_Textauszug:_

■ ■ ■

Brumlik forderte die Abkehr von der Imagination einer gesellschaftlichen Mitte. „Wir definieren die deutsche Leitkultur von außen“, ergänzte Czollek.

Der Magazinname spielt nicht nur auf eine Konferenz im Winter Fünfundvierzig an, die Deutschland zur Verfügungsmasse der Alliierten erklärte. Die Herausgeber*innen berufen sich mit „Jalta“ auf eine jüdische Feministin des vierten Jahrhunderts, die ihre Vehemenz in den Dienst einer Kritik der männlichen Thoraauslegung stellte und als Tochter eines Führers in der babylonischen Diaspora sieben Mal im Talmud erwähnt wird. Brumlik rezitierte „An den Strömen von Babel, da saßen wir und weinten, wenn wir an Zion dachten. Wir hängten unsere Harfen an die Weiden in jenem Land“ in hessischer Mundart. Babylon bot sich als Stichwort für ein korrespondierendes Periodikum an. „Babylon“ erschien von 1986 bis 2010 mit „klaren, vom Glanz der Frankfurter Schule beschienenen Stellungnahmen für die jüdische Diaspora“ im Verlag „Neue Kritik“.

■ ■ ■

_Erfasste Angaben:_
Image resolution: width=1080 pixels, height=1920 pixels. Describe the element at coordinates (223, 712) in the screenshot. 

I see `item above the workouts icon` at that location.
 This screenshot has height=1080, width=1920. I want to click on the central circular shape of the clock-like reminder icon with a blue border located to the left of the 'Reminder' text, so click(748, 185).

■ ■ ■

_Aufgaben:_
• 1. Gib alle Wendungen an, die im Textauszug über das Magazin „Jalta“ in Anführungszeichen stehen.
• 2. Schreibe den Textauszug über das Magazin „Jalta“ weiter, und zwar im Anschluss an seinen letzten Satz.
Die Auflistung wird hier nicht gebraucht.

_Lösungen:_
• 1.
- „Wir definieren die deutsche Leitkultur von außen“
- „Jalta“
- „An den Strömen von Babel, da saßen wir und weinten, wenn wir an Zion dachten. Wir hängten unsere Harfen an die Weiden in jenem Land“
- „Babylon“
- „klaren, vom Glanz der Frankfurter Schule beschienenen Stellungnahmen für die jüdische Diaspora“
- „Neue Kritik“

• 2.
„Die Frage nach der Identität ist immer eine Art von Wurzelbehandlung.“ Max Czollek

Die „Jalta“-Macher*innen sondieren „Hybride jüdischer Identitäten“. Die erste Ausgabe widmete sich der „Selbstermächtigung“. Im letzten Jahr fiel bei den „Radikalen Jüdischen Kulturtagen“ kein Podiumswort häufiger als Empowerment. Im Heft geht es um Rebellinnen, Schäferhunde und „die Verbindungen von Schwarzen und Juden“. Es geht darum, aus der Sterilität einvernehmlicher Radikalität herauszutreten und es auf Krach ankommen zu lassen.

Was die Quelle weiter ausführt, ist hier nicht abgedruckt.